ThinkingCog

Designing a performant data model to accommodate data for an application can be a bit of a challenging task for a new developer. The difficulty arises from the lack of understanding of the nature of the data itself and using the tools relational database design to divide data logically into tables. In this short article, I have tried to shed light on normalization in relational databases.

Normalization in relational databases is the process of minimizing the duplication of data. This is done by spreading data into different tables, all logically connected via relationships. Normalization is a play on divide and rule strategy in the computer science domain.

Before we move further into the article, some of the terminologies bear a small introduction here.

Atomicity: In the context of relational databases, atomicity refers to the condition of data when it cannot be broken any further without loss of its comprehensiveness.

---------------

_What to do_
A: Transcribe the passage from the normalization article word for word, beginning at "Normalization in relational databases is" and stopping after "of its comprehensiveness.".
B: In the normalization article, how does normalization minimize the duplication of data?

_Recorded data_
---------------

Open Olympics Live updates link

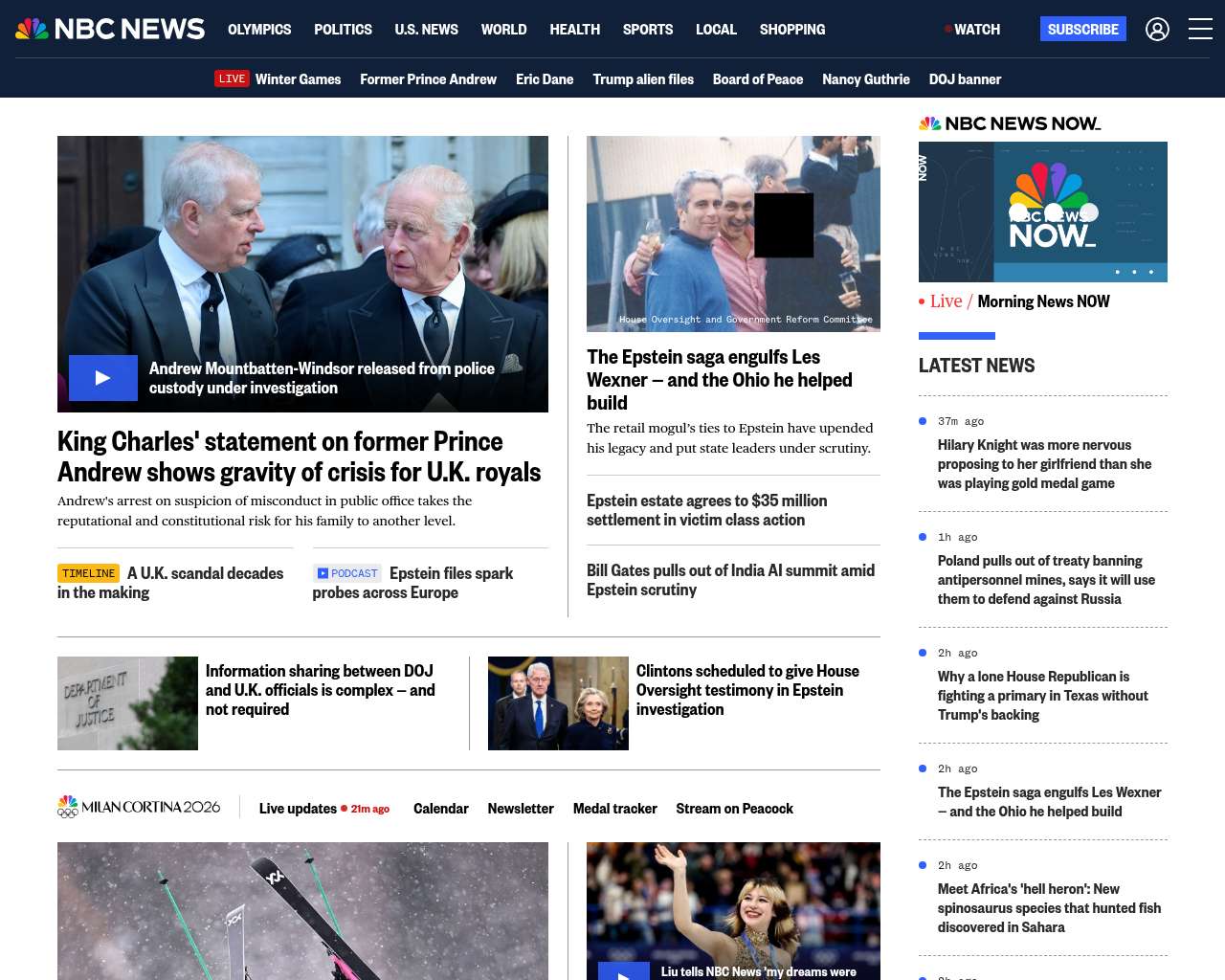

---------------

_Results for each task_
A:
Normalization in relational databases is the process of minimizing the duplication of data. This is done by spreading data into different tables, all logically connected via relationships. Normalization is a play on divide and rule strategy in the computer science domain.

Before we move further into the article, some of the terminologies bear a small introduction here.

Atomicity: In the context of relational databases, atomicity refers to the condition of data when it cannot be broken any further without loss of its comprehensiveness.

B: By spreading data into different tables, all logically connected via relationships.